Egal, ob nun mit oder ohne die Mobilfunker, zum Start zur Fußball-EM wird der Sendebetrieb von DVB-H kaum größer sein als beim WM-Showcase vor zwei Jahren. Anfang Juni will Mobile 3.0 in fünf Ballungsräumen auf Sendung gehen, bis Ende des Jahres sollen die 16 deutschen Landeshauptstädte mit Handy-TV versorgt sein, so sehen es die Auflagen der Bundesnetzagentur vor. Noch fehlt allerdings die Unterschrift auf dem Vertrag mit dem Netzbauer Media & Broadcast. Dem Vernehmen nach sind die Verhandlungen allerdings abgeschlossen.

Es geht um viel Geld. „Für Aufbau und Betrieb des Systems können Kosten in Höhe von 500 Millionen Euro für die ersten drei Jahre anfallen“, rechnet Schmid vor. Auch die Inhalte-Lieferanten – zumindest die privaten – wollen bezahlt werden. Da der Empfang der öffentlich-rechtlichen Sender den Verbraucher nichts kosten darf, können ARD und ZDF zufrieden sein, wenn sie für die Ausstrahlung nichts zahlen müssen. Welche Monatskosten der Handy-Nutzer einkalkulieren muss, steht noch nicht genau fest. Mobile 3.0 geht von rund zehn Euro aus, von denen ein mehr oder minder großer Teil bei den Vermarktungspartnern, also den Mobilfunkern, hängen bleiben würde.
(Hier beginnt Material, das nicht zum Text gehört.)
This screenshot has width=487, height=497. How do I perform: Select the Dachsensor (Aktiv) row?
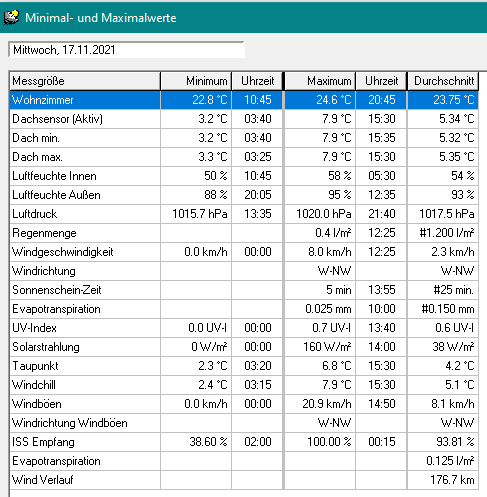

Der Markt ist vorhanden, das zeigen die Erfolge in Italien. Zehn Prozent der Kunden von 3 Italia schauen bereits in die Handy-Glotze. Eine ähnliche Durchdringung sei mittelfristig auch in Deutschland möglich, wenn den deutschen Kunden ähnlich attraktive Angebote gemacht werden, sagt Goldmedia-Berater Schmid. „Wenn sich Mobile 3.0 und die Mobilfunk-Netzbetreiber nicht einigen, kann es allerdings passieren, dass DVB-H trotz aller technischen Vorteile auf der Strecke bleibt und die Mobilfunker auf die UMTS-Nachfolger oder DVB-T setzen.“

Das Handy-TV wird kommen, und sei es als Videostreams auf mobilen Internetportalen, da ist sich Schmid sicher. Wenn nicht zur Fußball-EM, dann spätestens zur nächsten Fußball-Weltmeisterschaft 2010 in Südafrika. Bis dahin sind es übrigens noch 791 Tage, wie man auf de.fifa.com nachlesen kann.